### [Document excerpt]

Once you are done with the visit of the inside of the chapel, have a walk around the forest nearby and take the steps down to see the “magical” sources in question, whilst breathing in the fresh air!
On a practical note, watch out for the opening hours on this link: it’s open every day in the morning 10am to 12.30pm and afternoon 2pm to 5.30pm (it’s closed during the lunch break) from 15 April to 15 October. Outside of this period, you need to book in advance so make sure you plan your day accordingly as you don’t want to be disappointed.
How to get there:
- By car: by far the easiest and flexible option as anywhere in the hinterlands, just follow the A8 motorway to Ventimiglia in Italy and head north back across the French border towards Breil sur Roya and then Limone-Piemonte/Cuneo. When you get to Saint Dalmas de Tende, branch off to the right to La Brigue and then 4km later to Notre Dame des Fontaines.

### [Work to do]
1/ Reproduce word for word the part of the chapel passage that opens with the words containing "On a practical" and closes with "Dame des Fontaines.".
2/ According to the chapel passage, which village should drivers turn right toward when they reach Saint Dalmas de Tende?

### [Collected data]

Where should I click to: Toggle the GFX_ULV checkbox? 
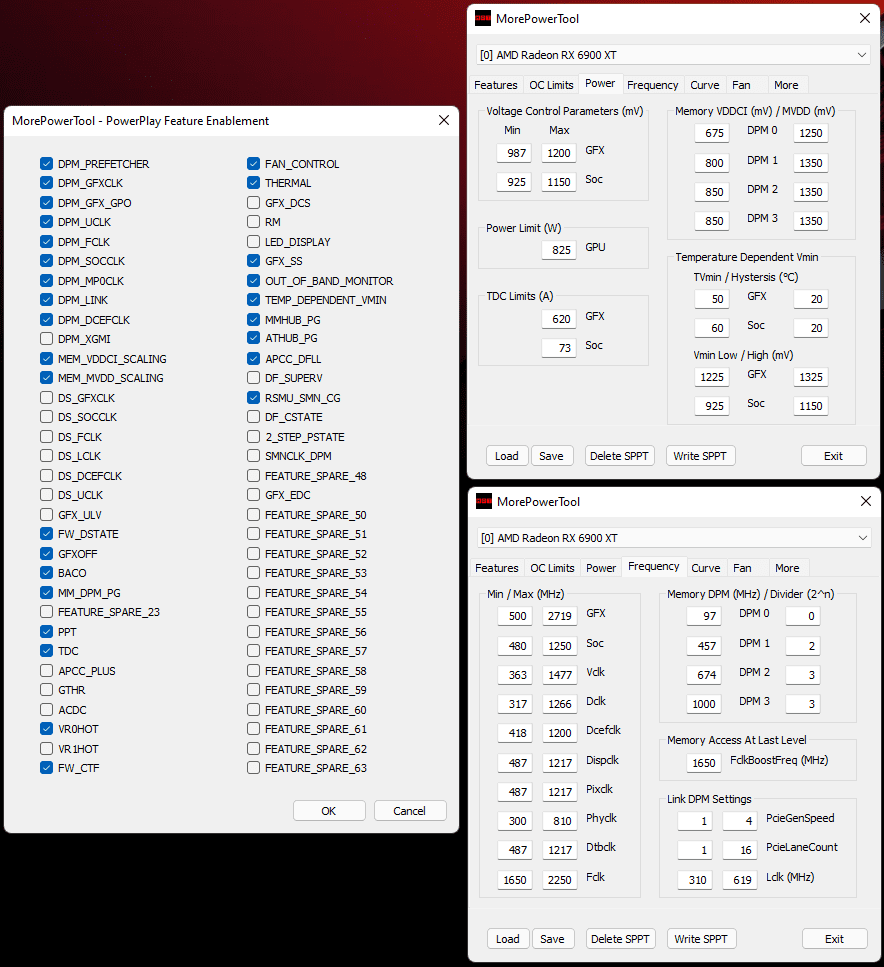46,514
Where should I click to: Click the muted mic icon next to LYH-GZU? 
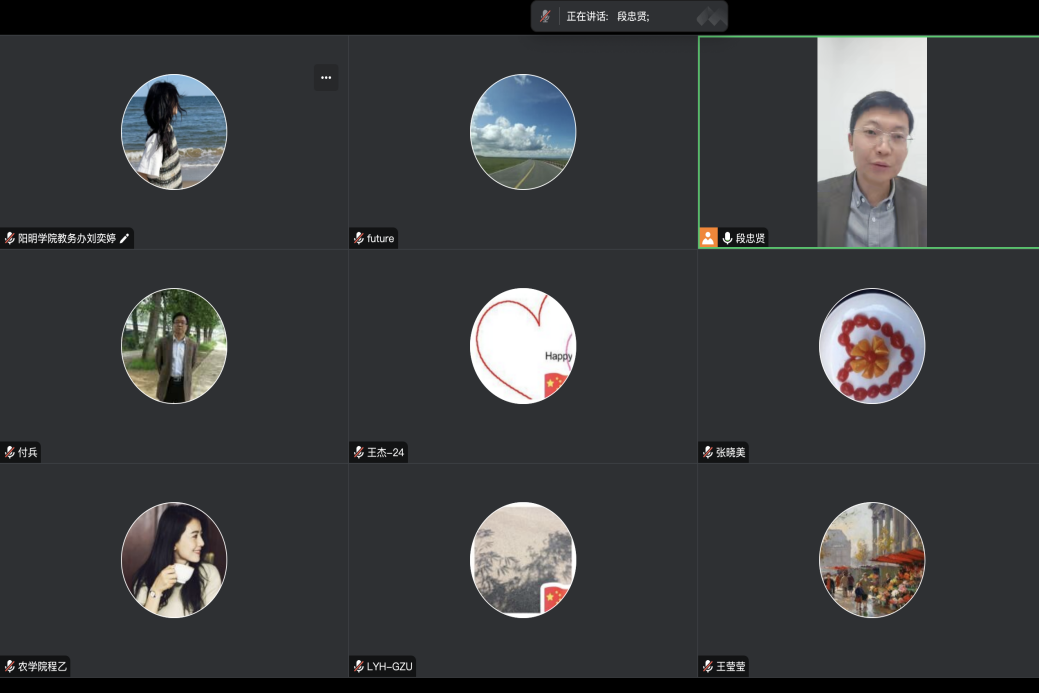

### [Exercise responses]
1/
On a practical note, watch out for the opening hours on this link: it’s open every day in the morning 10am to 12.30pm and afternoon 2pm to 5.30pm (it’s closed during the lunch break) from 15 April to 15 October. Outside of this period, you need to book in advance so make sure you plan your day accordingly as you don’t want to be disappointed.
How to get there:
- By car: by far the easiest and flexible option as anywhere in the hinterlands, just follow the A8 motorway to Ventimiglia in Italy and head north back across the French border towards Breil sur Roya and then Limone-Piemonte/Cuneo. When you get to Saint Dalmas de Tende, branch off to the right to La Brigue and then 4km later to Notre Dame des Fontaines.

2/ La Brigue